Set exercise:
Copy the entries below word for word, from the start through the line containing "click(891, 19)", including that line. Leave the pictures out.

╭─ Supplied material

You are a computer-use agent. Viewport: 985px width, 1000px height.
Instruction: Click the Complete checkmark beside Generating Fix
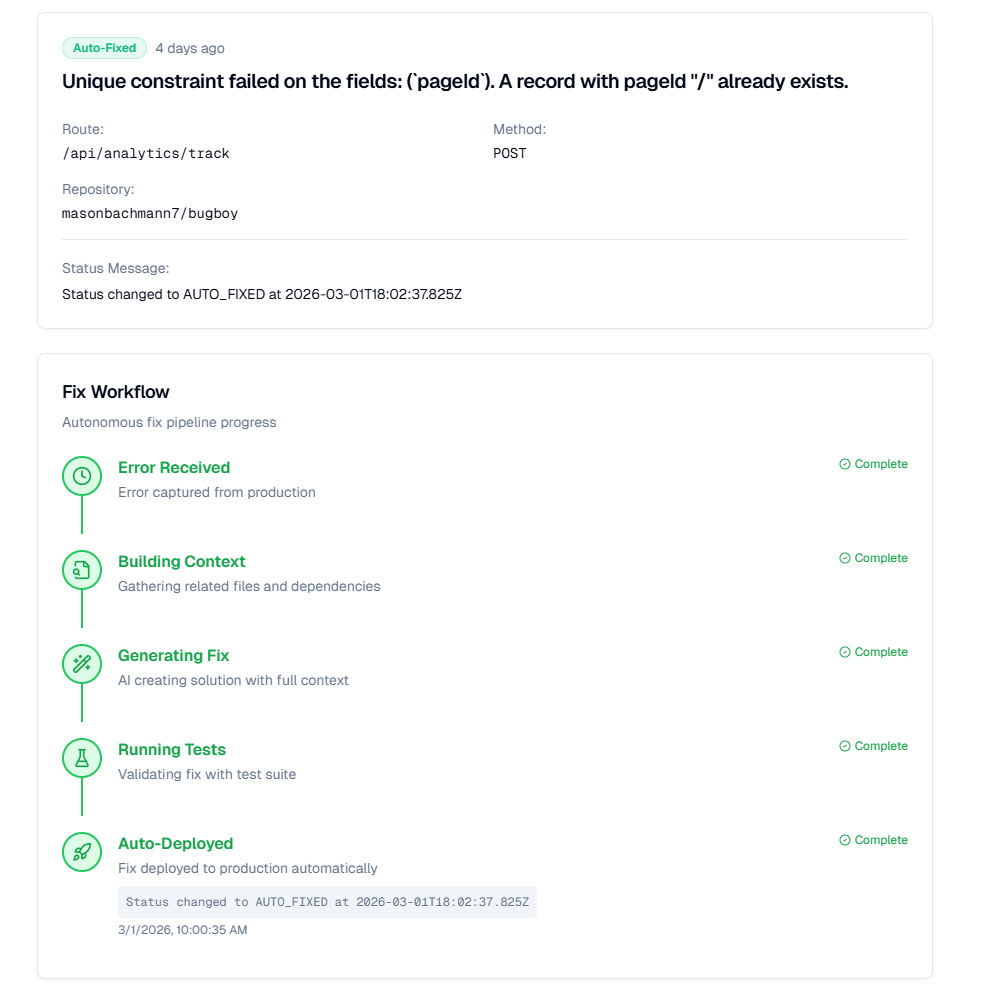(845, 652)
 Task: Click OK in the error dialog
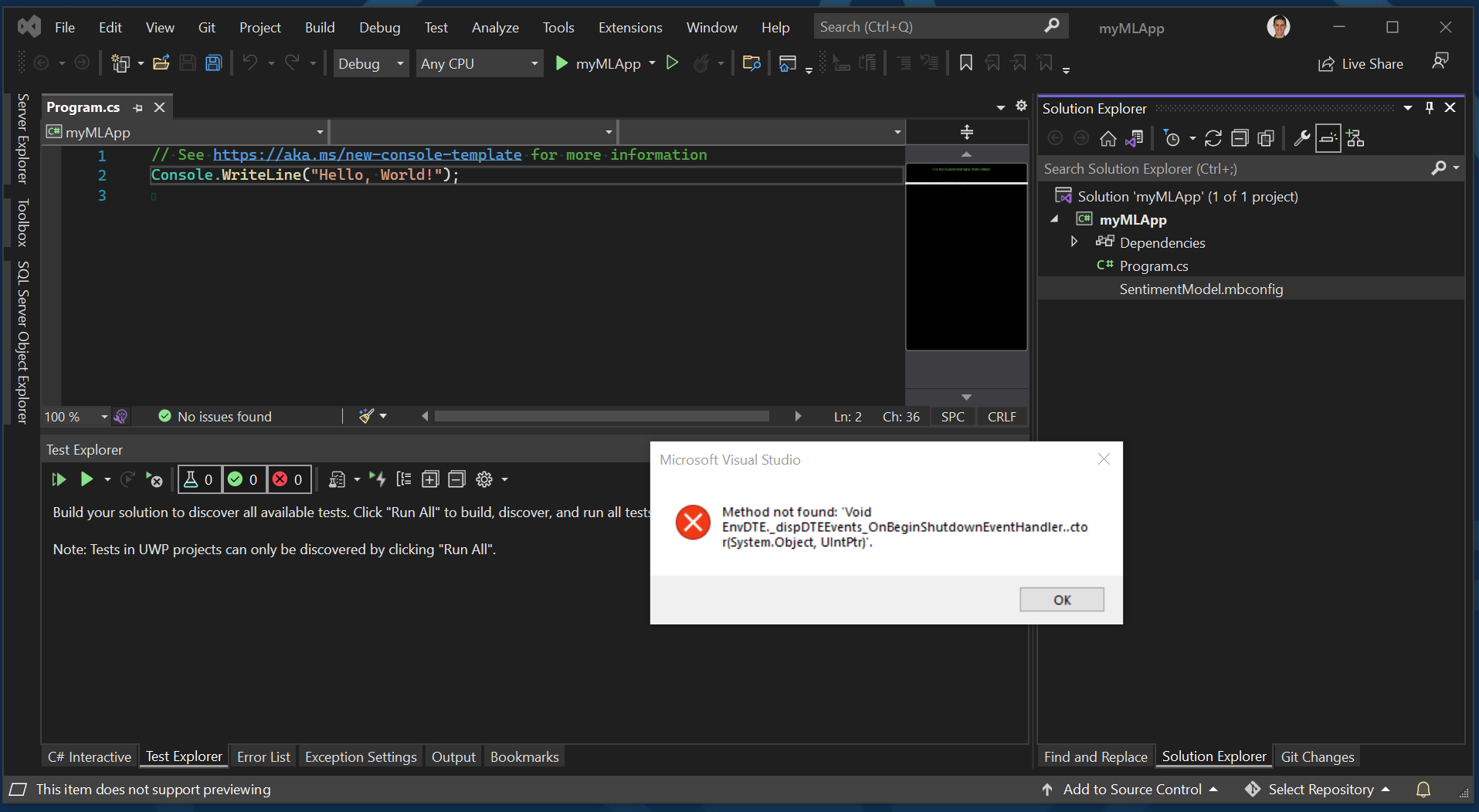click(x=1061, y=600)
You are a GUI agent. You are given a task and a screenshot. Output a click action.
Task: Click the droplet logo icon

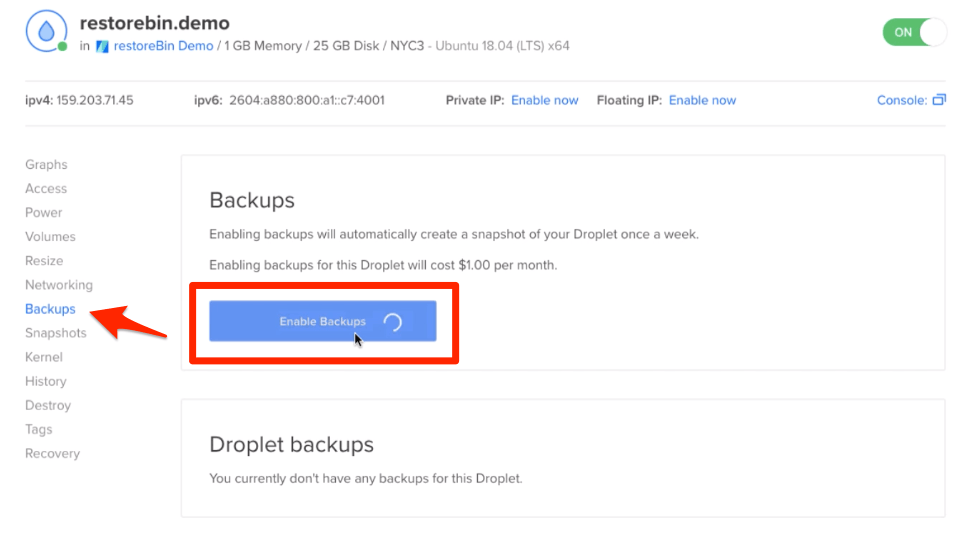[46, 31]
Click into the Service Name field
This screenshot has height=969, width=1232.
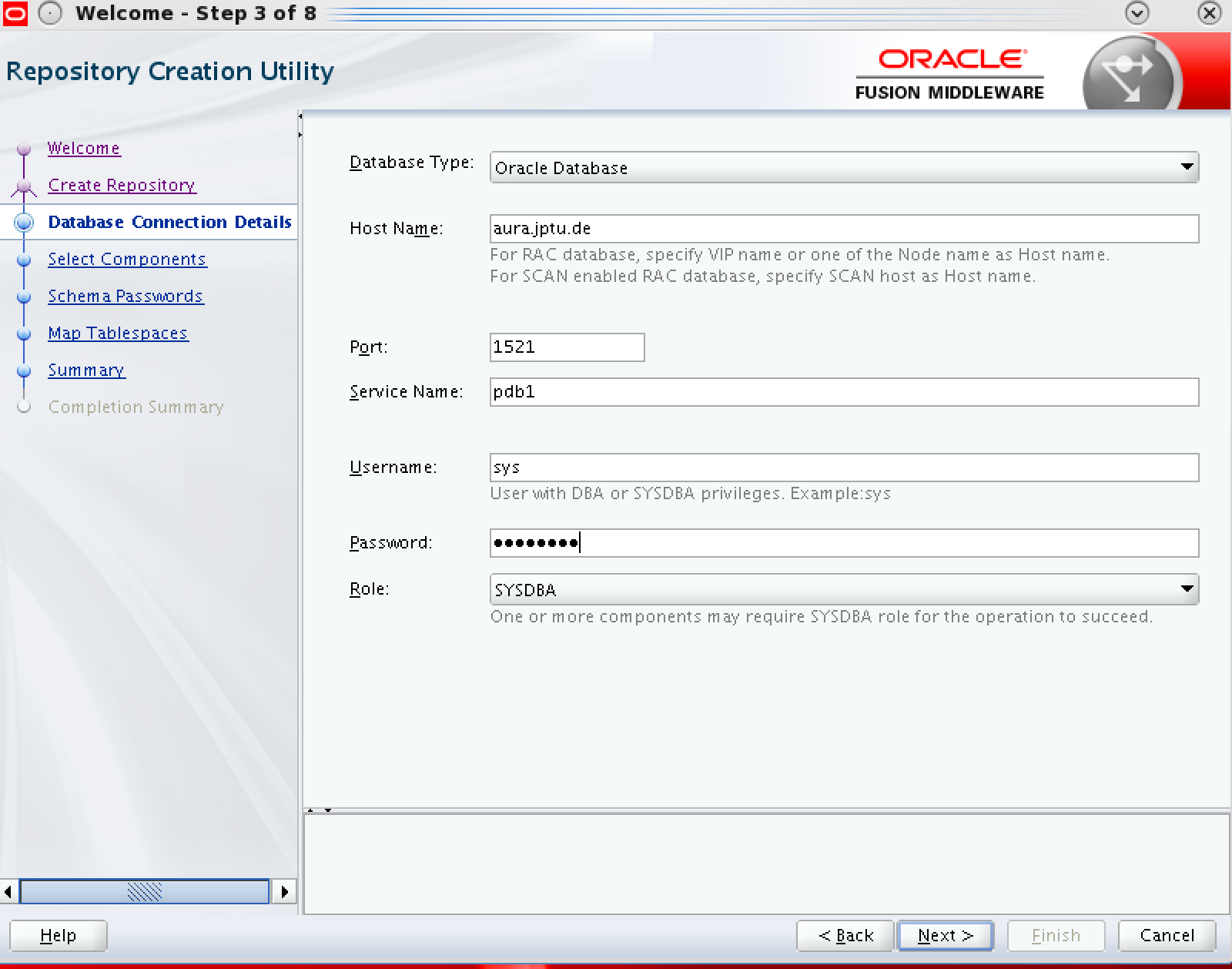[x=843, y=392]

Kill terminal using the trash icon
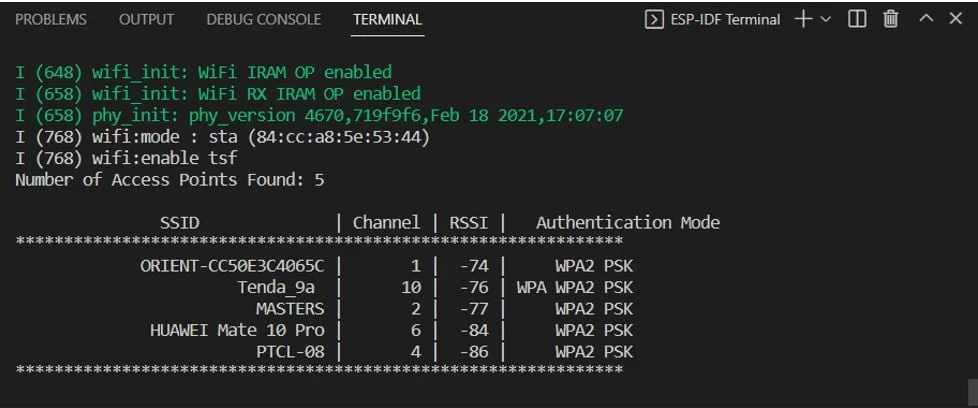click(891, 19)
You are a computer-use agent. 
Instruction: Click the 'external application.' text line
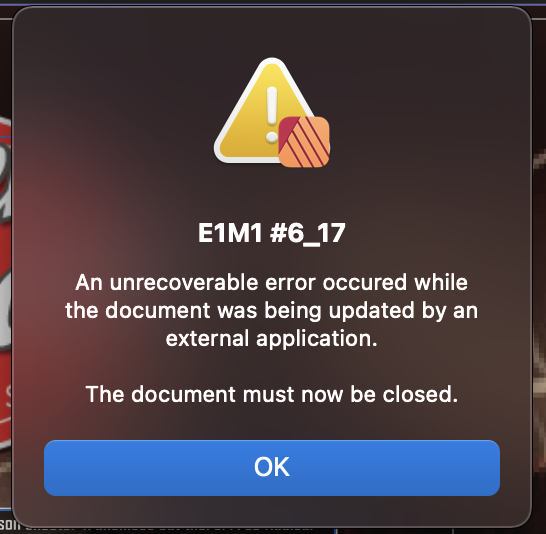[272, 339]

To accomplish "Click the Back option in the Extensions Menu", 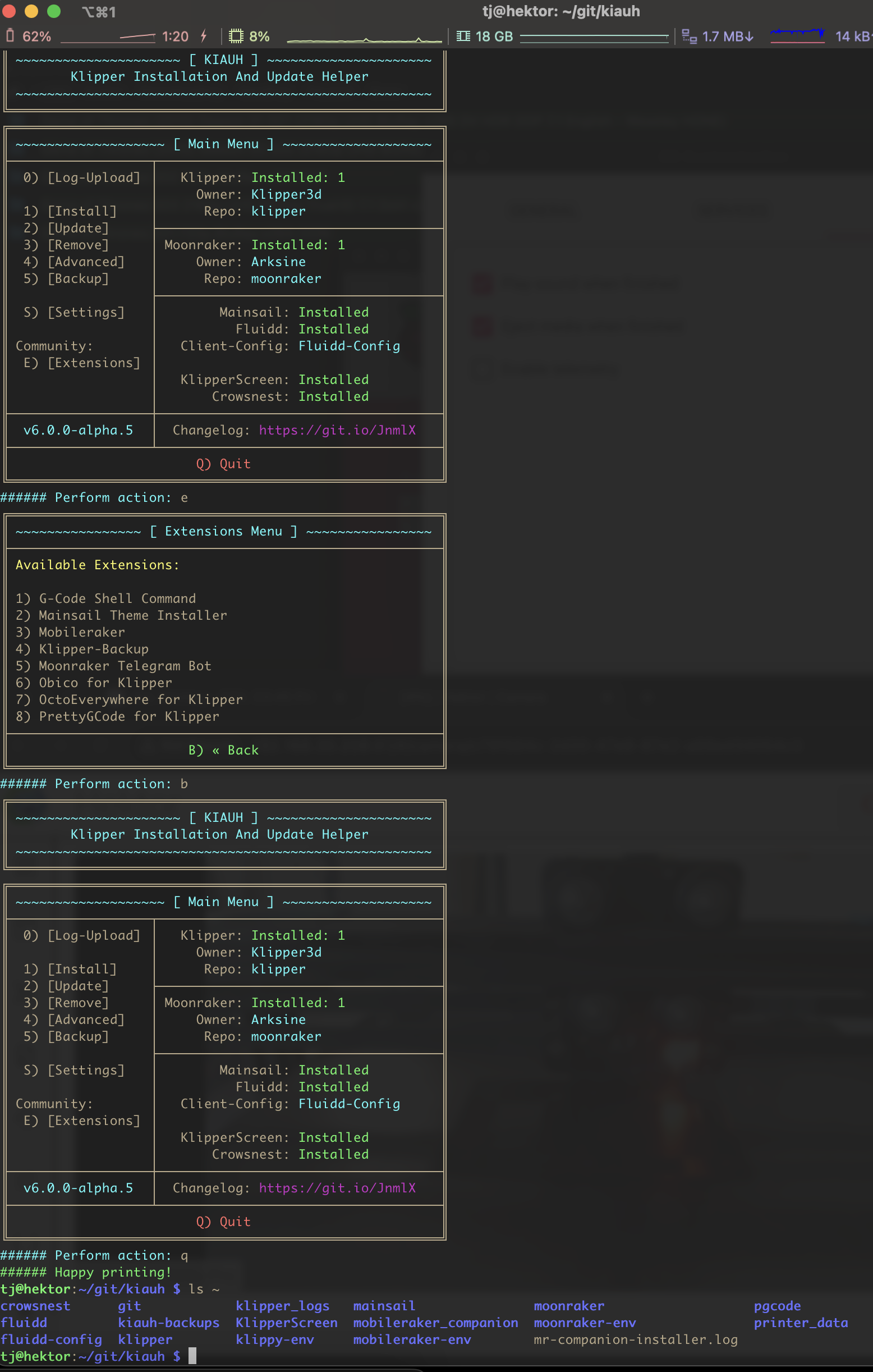I will pyautogui.click(x=223, y=750).
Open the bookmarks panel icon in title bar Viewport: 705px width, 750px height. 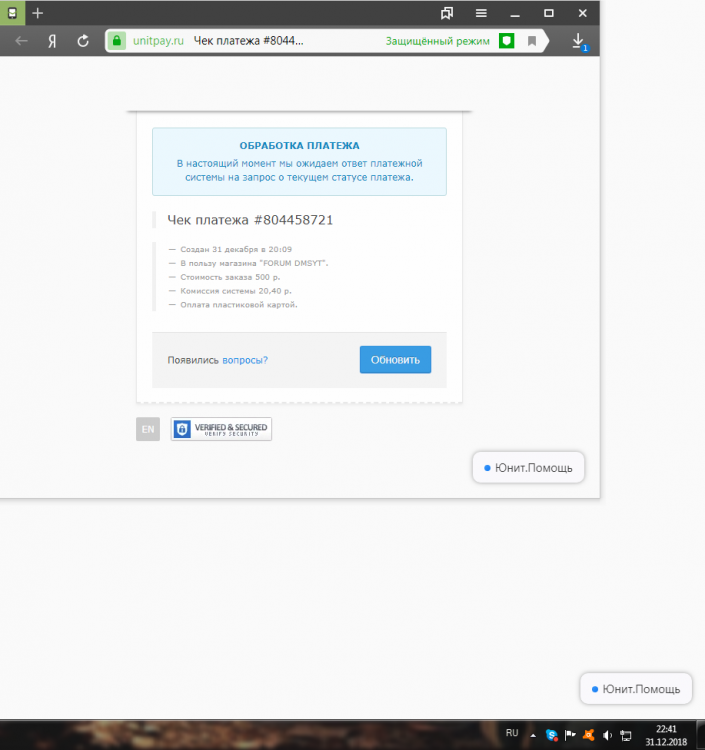pos(447,13)
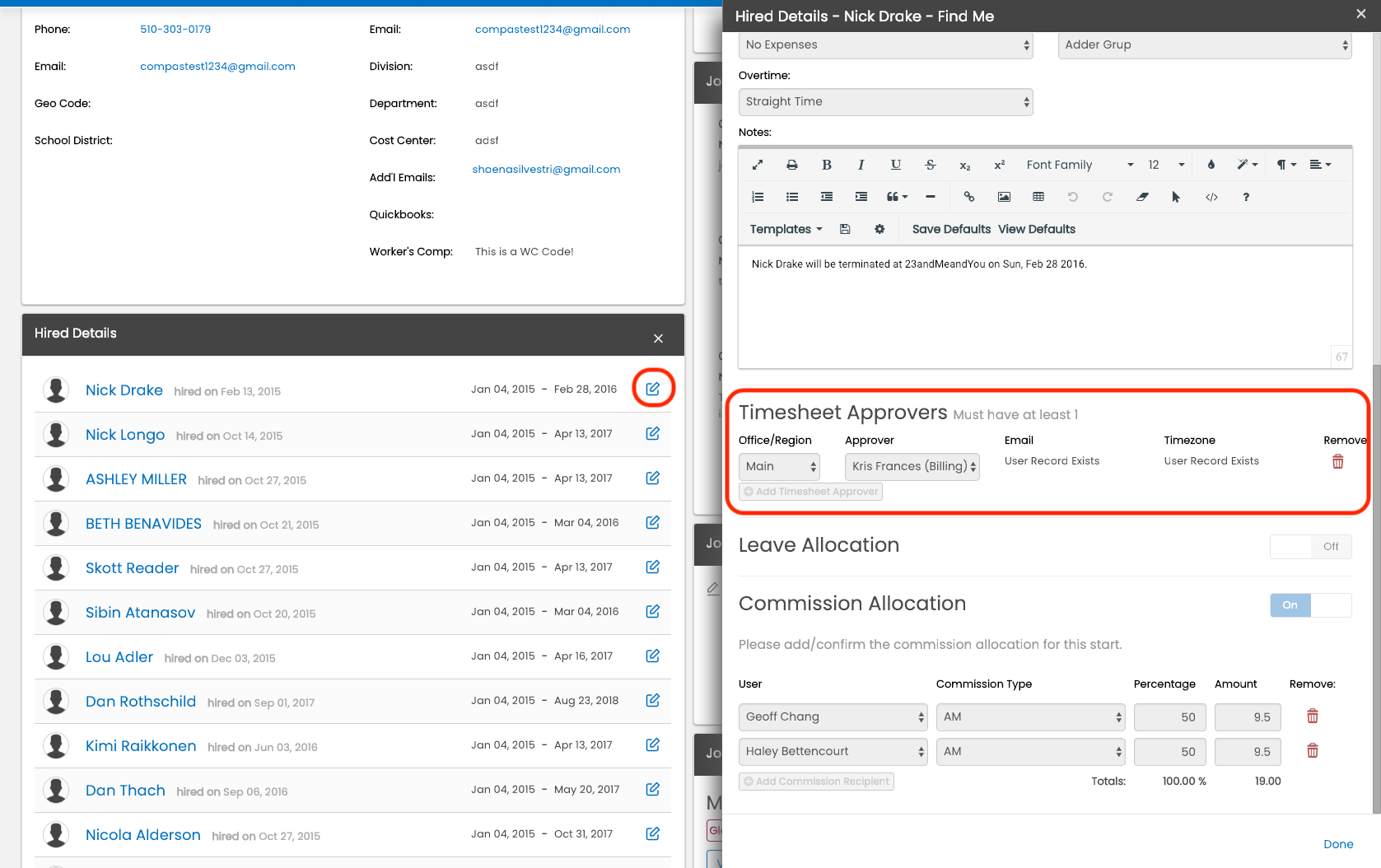Insert a link using the link icon

tap(968, 197)
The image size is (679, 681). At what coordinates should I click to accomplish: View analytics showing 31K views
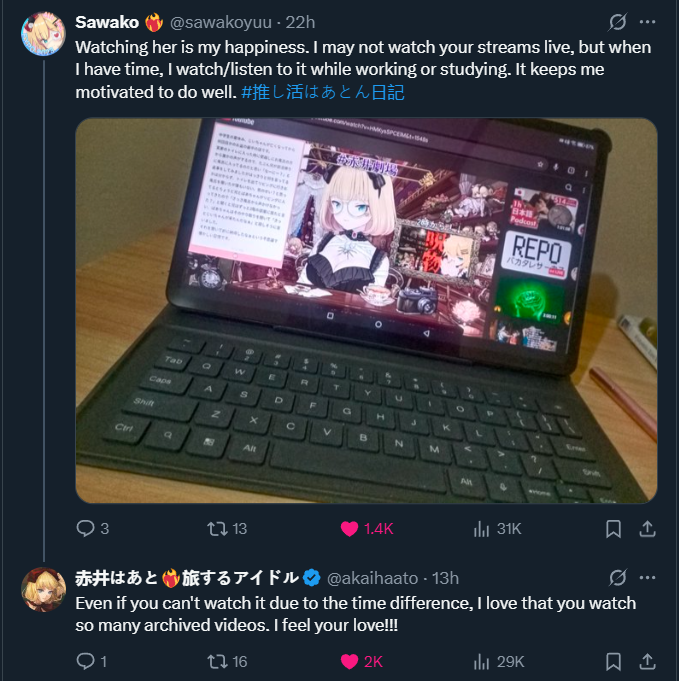pyautogui.click(x=481, y=529)
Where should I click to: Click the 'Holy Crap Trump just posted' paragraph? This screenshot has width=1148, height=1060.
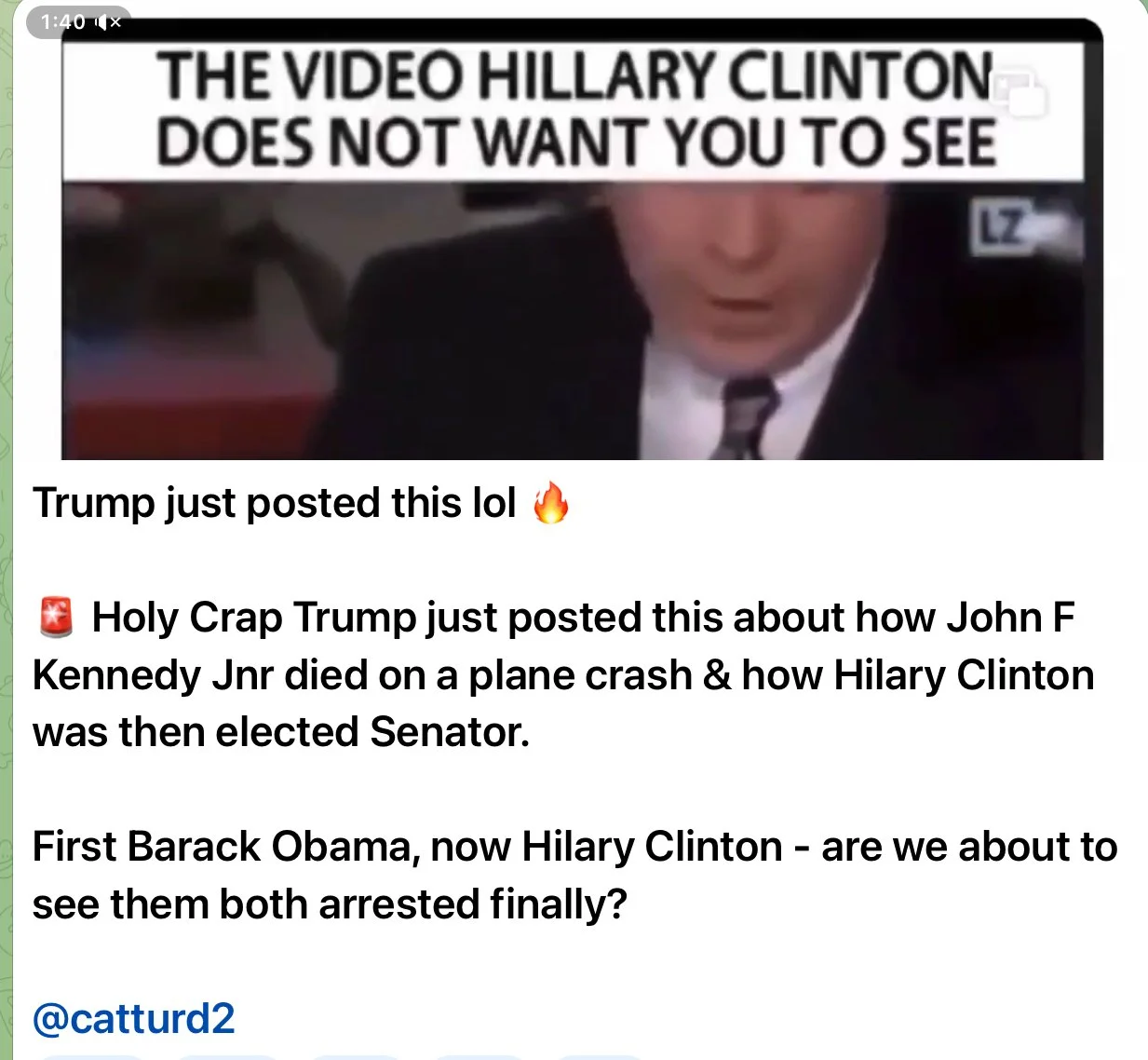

╰─

Answer in full:
You are a computer-use agent. Viewport: 985px width, 1000px height.
Instruction: Click the Complete checkmark beside Generating Fix
(845, 652)
 Task: Click OK in the error dialog
click(x=1061, y=600)
You are a GUI agent. You are given a task and a screenshot. Output a click action.
Task: Click the droplet logo icon

[46, 31]
Click into the Service Name field
This screenshot has height=969, width=1232.
[x=843, y=392]

Kill terminal using the trash icon
click(891, 19)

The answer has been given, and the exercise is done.